Le Conseil fédéral a soumis à l'approbation du parlement les protocoles additionnels no 5, 6, 7 et 8 à la Convention européenne des droits de l'homme. Ceux-ci, comme nous l'avons déjà évoqué dans le chapitre précédent, concernent l'abolition de la peine de mort en temps de paix, la liste des droits civils et politiques contenus dans la Convention, ainsi que des questions de procédure et d'organisation. Le Conseil national a d'ores et déjà approuvé ces trois protocoles lors de sa session d'automne, ceci sans grande opposition. La chambre du peuple, contrairement à l'avis exprimé par le Conseil fédéral, a cependant tenu, sous l'impulsion des libéraux et des nationalistes, à soumettre les protocoles n°s 6 et 7 au référendum facultatif. Si les derniers nommés ont soutenu le principe de la sanction populaire parce qu'ils étaient réticents à l'idée d'une ratification d'un protocole interdisant la peine de mort en temps de paix, les libéraux ont exprimé la même revendication pour des raisons totalement différentes. Leur porte-parole, J.-S. Eggly (GE), a en effet invoqué l'article 89 de la Constitution fédérale qui dit que les traités internationaux doivent être soumis au référendum facultatif lorsqu'ils entraînent une unification multilatérale du droit, ce qui, selon lui, était le cas en l'espèce. Un avis non partagé tant par E. Kopp, le chef du DFJP, que par le président de la Commission des affaires étrangères, le radical valaisan B. Dupont, pour qui les deux protocoles en cause ne modifieront pas notre droit. La conseillère fédérale a en outre tenu à rappeler qu'en ce qui concerne le protocole n° 6, la peine de mort avait déjà été abolie en Suisse par le Code pénal entré en vigueur en 1942 à la suite d'une votation populaire [14].

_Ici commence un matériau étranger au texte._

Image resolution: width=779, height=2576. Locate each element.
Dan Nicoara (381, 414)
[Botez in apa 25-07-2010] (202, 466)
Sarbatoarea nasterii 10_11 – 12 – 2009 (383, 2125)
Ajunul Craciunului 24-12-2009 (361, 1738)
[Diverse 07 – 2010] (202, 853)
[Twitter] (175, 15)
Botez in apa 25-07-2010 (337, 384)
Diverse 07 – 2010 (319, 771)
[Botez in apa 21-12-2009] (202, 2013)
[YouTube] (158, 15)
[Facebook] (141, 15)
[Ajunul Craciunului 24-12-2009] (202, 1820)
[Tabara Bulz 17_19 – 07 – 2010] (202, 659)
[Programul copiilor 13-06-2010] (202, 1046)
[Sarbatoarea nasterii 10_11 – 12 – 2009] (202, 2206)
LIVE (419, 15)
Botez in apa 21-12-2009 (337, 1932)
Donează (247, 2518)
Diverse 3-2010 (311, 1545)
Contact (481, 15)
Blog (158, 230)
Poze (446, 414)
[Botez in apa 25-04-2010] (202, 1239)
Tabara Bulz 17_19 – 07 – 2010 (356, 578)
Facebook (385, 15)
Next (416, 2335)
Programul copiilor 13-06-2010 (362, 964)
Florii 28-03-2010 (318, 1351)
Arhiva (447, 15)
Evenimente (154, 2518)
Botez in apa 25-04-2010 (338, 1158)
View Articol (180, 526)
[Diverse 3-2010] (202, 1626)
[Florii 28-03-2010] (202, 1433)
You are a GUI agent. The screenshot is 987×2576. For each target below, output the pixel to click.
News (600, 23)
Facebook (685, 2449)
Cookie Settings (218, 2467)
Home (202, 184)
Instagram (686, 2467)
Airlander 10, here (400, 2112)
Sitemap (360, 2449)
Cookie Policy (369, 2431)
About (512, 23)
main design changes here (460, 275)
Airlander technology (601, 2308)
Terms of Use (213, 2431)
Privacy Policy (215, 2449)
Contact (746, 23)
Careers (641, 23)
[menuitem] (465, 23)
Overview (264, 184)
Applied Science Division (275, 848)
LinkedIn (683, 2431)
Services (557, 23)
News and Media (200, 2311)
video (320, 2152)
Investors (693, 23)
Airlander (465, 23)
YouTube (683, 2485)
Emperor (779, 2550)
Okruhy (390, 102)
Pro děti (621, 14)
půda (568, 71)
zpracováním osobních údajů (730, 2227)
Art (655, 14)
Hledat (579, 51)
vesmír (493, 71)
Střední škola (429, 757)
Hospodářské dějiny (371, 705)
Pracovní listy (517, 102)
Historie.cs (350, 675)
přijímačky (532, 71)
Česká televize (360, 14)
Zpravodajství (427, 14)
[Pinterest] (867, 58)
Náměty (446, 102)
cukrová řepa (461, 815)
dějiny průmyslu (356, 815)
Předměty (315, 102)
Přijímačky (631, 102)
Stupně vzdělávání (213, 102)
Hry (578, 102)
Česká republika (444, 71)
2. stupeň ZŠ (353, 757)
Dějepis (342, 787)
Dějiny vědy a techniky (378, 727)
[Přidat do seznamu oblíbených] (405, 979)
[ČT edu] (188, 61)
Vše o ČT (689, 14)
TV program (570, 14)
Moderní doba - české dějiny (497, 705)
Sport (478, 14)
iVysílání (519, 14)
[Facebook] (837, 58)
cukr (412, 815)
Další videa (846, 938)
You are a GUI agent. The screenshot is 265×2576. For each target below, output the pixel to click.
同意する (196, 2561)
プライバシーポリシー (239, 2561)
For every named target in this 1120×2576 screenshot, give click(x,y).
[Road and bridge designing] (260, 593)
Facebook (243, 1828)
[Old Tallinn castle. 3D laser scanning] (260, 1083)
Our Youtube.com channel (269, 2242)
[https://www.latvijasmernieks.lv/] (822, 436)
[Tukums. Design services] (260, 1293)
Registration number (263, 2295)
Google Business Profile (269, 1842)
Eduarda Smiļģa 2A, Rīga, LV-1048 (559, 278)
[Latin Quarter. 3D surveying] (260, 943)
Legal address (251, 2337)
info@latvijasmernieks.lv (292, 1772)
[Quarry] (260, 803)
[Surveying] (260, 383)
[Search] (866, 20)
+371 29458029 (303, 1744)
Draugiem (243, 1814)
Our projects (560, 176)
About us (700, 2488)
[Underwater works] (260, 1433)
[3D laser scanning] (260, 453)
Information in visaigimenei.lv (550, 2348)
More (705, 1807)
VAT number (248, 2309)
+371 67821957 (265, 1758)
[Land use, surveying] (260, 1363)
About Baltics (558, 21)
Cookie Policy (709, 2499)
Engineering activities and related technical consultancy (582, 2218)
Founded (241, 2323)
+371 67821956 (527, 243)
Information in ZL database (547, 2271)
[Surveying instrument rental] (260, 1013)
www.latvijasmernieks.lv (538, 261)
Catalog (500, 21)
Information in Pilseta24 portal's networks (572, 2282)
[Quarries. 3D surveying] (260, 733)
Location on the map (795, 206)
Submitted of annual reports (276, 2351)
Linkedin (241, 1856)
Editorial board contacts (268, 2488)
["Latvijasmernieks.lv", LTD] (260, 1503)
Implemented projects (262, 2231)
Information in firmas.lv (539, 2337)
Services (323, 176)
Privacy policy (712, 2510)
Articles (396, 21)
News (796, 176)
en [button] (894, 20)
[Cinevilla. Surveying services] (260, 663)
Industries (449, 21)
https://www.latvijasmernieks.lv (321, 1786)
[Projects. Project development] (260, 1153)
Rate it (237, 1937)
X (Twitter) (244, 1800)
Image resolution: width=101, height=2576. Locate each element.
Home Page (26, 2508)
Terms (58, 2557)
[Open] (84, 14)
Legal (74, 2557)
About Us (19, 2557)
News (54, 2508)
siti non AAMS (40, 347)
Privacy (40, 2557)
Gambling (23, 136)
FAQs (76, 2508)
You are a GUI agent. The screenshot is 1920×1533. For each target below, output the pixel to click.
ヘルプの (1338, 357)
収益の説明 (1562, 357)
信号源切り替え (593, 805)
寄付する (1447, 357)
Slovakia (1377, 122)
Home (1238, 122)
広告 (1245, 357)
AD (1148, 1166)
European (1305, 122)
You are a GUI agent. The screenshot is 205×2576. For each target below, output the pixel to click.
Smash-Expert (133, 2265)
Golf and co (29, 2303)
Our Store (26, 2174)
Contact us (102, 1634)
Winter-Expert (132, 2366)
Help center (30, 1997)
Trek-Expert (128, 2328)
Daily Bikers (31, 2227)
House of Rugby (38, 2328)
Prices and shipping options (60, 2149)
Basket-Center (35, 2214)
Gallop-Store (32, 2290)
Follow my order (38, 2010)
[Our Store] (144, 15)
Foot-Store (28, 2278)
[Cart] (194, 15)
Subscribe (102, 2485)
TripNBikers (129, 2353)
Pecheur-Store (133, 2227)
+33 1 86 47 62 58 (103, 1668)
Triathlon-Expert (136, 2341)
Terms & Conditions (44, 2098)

Une semaine plus tard, les socialistes, soutenus par une partie de l'UDC, ont également tenté de soumettre au référendum facultatif la ratification de la «Convention contre la torture ou autres peines ou traitements cruels, inhumains ou dégradants» adoptée par l'Assemblée générale de l'ONU à fin 1984 et signée parla Suisse début 1985. La fraction socialiste a argumenté non pas que celle-ci entraînerait une modification du droit interne suisse, mais qu'elle méritait d'être considérée comme un objet de grande importance. Au vote, l'idée d'un éventuel référendum a été écartée par 75 voix contre 40 et la ratification adoptée à l'unanimité, à l'image du Conseil des Etats. Dans la foulée, les Chambres ont transmis au Conseil fédéral une pétition d'Amnesty International demandant à nos autorités d'intensifier leurs efforts dans la lutte contre la torture [15]. Afin de promouvoir la politique de la Suisse en faveur des droits de l'homme, un service spécial a été créé à cet effet en cours d'année au sein du DFAE [16].
 
[13] Sanctions des autres pays et attitude de la Suisse: NZZ, 20.8.86; 23.9.86; 24 Heures, 29.8.86; 23.9.86; 2.10.86; L'Hebdo, 41, 9.10.86. Débat au CN: BO CN, 1986, p. 2007 ss. Cf. également USS, 21, 25.6.86; 24, 27.8.86; APS, 1985, p. 42. Le ministre sud-africain des affaires étrangères, P. Botha, a été reçu à Berne par P. Aubert en février pour discuter du problème de l'apartheid (24 Heures, 13.2.86; 14.2.86), de même que le président du Congrès national africain (ANC), O. Tambo, au mois de juin (Rapp. gest., 1986, p. 23). Voir Aktion Finanzplatz Schweiz-Dritte Welt, Zusammenarbeit Schweiz-Südafrika, Bern 1986 et infra, part. I, 4d (Banken). P. Rechsteiner (ps, SG) a déposé une initiative parlementaire demandant un arrêté fédéral soumettant à la règle du courant normal toute exportation de capitaux vers l'Afrique du Sud ainsi que le commerce de l'or avec ce pays (Délib. Ass. féd., 1986, III/IV, p. 20). Pour le problème des citoyens suisses arrêtés en Afrique du Sud, cf. infra (Relations bilatérales).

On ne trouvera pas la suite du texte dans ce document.